After a brief PK, we were back to five on five. The two sides traded chances, with Riley Smith having enough time to enjoy all the luxuries of the slot before firing just wide to the left. Koskinen may have got a tiny piece of it.

Almost immediately after, the second third line went to work with Ty Rattie pressuring the Vegas defender behind their net into a waiting Jujhar Khaira. Khaira promptly gathered up the puck and fizzed a pass in front to a wide open Ryan Spooner, who made no mistake (well, maybe he made some mistake, but Fleury bailed him out) and beat Fleury to put the home side in front.

And that’s how it would finish!

I mean, I could go on about the remainder of the game but to be honest, it was a lot of Vegas doing the hockey and a lot of Edmonton doing just enough to not get punished by them. The last couple of minutes especially were a source of very real angst as the bulk of the action took place in the Oilers end. Hitch appeared to be feeling the funk a little bit too, as he sent out his big three centers together to see out the final minute.

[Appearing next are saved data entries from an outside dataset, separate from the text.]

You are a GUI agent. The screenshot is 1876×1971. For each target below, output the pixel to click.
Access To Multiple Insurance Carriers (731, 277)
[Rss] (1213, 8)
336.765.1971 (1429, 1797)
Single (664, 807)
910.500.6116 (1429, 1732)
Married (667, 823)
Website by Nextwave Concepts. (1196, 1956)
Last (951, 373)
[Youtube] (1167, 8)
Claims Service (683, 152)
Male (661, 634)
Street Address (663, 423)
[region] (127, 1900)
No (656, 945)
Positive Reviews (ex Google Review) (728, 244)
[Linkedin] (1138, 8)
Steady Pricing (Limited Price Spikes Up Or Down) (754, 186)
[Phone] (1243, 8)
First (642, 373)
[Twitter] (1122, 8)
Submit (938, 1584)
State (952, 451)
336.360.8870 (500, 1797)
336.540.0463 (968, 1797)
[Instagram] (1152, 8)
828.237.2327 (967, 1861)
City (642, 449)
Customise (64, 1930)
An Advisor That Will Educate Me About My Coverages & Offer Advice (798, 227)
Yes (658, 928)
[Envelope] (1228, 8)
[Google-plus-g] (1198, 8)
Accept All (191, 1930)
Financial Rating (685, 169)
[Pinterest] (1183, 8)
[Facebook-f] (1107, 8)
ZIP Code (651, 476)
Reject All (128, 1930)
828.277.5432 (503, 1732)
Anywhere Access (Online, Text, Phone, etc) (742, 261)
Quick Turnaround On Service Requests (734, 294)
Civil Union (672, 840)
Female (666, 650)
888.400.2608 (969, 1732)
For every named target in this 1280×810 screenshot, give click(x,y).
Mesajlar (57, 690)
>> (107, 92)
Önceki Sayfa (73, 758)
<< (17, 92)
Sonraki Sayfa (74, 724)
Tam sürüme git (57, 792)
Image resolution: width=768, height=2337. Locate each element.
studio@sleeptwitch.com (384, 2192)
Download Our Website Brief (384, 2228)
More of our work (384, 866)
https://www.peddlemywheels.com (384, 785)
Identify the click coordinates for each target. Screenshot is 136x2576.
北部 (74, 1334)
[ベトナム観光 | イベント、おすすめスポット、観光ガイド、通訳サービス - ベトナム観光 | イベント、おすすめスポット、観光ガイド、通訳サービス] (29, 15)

Of course, they did, and the rest is academic.

SigDigs (all 5v5)

Shots: 34-32 EDM

CF%: 46-58 44.23%

FF%: 35-40 46.67%

SCF%: 25-38(!!) 39.68%

HDCF%: 11-16 40.74%

Thoughts

The Oilers were fortunate that Mikko Koskinen is going off right now. Vegas created 38 scoring chances (as per NaturalStatTrick) and 16 of the high danger variety. Koskinen was excellent when he had to be, and not only gave the Oilers a chance to win, he was the main reason they did.

Connor McDavid looked real saucy out there individually but his line got crushed pretty handily tonight. Sub 40% by CF%, FF%, SCF%, and HDCF%, which is wild considering how good he looked by eye. If the Oilers can win games where his line is getting penned in like that, that’s probably a good sign moving forward.

The Oilers move to 4-1-1 in the Ken Hitchcock era and the mood in the room should be fairly jovial when it welcomes Valentin Zykov into the fold in the next couple of days.

Up Next

The Oilers head out of town for a two-game road trip that begins in Dallas on Monday night. Puck drops a hair past 6:30 MST. Til then.